» **Exercise inputs**:

• • •

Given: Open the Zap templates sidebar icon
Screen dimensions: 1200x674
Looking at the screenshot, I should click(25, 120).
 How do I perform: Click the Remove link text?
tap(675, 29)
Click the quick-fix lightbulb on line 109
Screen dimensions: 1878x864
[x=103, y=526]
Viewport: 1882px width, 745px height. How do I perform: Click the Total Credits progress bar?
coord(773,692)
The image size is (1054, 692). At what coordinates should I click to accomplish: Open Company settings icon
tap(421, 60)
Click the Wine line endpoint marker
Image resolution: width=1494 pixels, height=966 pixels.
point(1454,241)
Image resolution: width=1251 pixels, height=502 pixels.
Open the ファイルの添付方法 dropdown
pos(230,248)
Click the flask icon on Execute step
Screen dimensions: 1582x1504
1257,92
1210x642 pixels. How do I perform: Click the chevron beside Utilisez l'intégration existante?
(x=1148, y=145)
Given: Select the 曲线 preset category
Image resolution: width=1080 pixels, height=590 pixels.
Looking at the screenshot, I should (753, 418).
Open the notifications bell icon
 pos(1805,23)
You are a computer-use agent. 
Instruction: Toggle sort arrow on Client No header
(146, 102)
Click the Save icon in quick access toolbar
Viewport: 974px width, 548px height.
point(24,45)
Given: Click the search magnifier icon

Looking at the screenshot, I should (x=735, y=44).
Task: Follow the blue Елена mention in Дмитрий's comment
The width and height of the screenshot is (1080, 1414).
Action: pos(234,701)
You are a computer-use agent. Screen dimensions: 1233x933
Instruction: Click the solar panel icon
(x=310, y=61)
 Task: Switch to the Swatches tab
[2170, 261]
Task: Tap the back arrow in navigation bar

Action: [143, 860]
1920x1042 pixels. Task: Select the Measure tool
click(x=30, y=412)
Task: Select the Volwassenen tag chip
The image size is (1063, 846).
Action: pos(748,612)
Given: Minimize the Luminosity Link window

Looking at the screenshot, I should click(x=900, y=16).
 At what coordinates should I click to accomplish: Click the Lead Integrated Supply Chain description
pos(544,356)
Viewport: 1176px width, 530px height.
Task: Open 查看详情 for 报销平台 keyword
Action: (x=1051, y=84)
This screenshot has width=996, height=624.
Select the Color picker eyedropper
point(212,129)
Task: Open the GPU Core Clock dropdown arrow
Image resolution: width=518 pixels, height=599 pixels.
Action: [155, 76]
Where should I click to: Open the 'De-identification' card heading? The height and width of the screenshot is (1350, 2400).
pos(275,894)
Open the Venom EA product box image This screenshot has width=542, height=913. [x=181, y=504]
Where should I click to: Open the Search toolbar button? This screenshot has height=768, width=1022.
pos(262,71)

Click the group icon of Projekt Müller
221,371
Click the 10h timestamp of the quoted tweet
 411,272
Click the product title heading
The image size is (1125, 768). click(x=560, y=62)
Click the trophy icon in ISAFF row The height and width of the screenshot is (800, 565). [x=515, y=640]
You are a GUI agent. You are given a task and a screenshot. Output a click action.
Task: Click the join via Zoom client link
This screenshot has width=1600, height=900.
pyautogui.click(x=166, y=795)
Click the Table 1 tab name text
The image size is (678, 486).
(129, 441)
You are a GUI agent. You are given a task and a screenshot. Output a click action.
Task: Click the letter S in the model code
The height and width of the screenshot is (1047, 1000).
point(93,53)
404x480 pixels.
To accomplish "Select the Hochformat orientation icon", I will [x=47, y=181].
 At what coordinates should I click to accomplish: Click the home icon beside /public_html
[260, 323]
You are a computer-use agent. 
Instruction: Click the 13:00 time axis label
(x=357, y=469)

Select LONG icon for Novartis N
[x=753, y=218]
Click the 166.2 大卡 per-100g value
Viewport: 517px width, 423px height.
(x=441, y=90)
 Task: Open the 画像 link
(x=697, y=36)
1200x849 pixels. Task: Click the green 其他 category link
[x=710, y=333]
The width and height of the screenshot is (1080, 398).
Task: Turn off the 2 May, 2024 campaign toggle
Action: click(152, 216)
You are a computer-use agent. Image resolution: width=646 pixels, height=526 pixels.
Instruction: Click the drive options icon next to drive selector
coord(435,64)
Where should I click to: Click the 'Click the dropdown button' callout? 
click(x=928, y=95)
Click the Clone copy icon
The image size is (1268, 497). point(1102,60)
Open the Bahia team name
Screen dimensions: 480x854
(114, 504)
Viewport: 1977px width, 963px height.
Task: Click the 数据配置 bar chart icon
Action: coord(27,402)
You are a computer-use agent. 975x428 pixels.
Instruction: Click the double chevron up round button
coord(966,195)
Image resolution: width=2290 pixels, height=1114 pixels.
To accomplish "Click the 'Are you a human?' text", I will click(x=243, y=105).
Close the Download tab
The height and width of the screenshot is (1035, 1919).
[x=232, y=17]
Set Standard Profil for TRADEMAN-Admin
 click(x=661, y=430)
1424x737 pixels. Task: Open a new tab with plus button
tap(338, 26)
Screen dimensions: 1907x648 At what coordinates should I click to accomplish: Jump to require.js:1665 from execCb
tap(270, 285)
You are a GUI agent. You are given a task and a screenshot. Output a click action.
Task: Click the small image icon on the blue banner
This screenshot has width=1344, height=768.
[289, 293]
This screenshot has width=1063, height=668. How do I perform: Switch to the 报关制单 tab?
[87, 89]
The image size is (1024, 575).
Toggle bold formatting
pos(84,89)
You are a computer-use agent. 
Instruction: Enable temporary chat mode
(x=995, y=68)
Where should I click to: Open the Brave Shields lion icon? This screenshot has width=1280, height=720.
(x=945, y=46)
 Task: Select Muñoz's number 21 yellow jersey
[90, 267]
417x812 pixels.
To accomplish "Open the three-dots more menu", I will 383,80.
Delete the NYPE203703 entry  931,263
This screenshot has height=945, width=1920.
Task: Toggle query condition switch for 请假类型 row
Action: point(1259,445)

• • •

» **Exercise aim**:
Within the entries, find each line holding the string "will". Reply with how many there are, as a number alone.

» **Solution to this exercise**:
3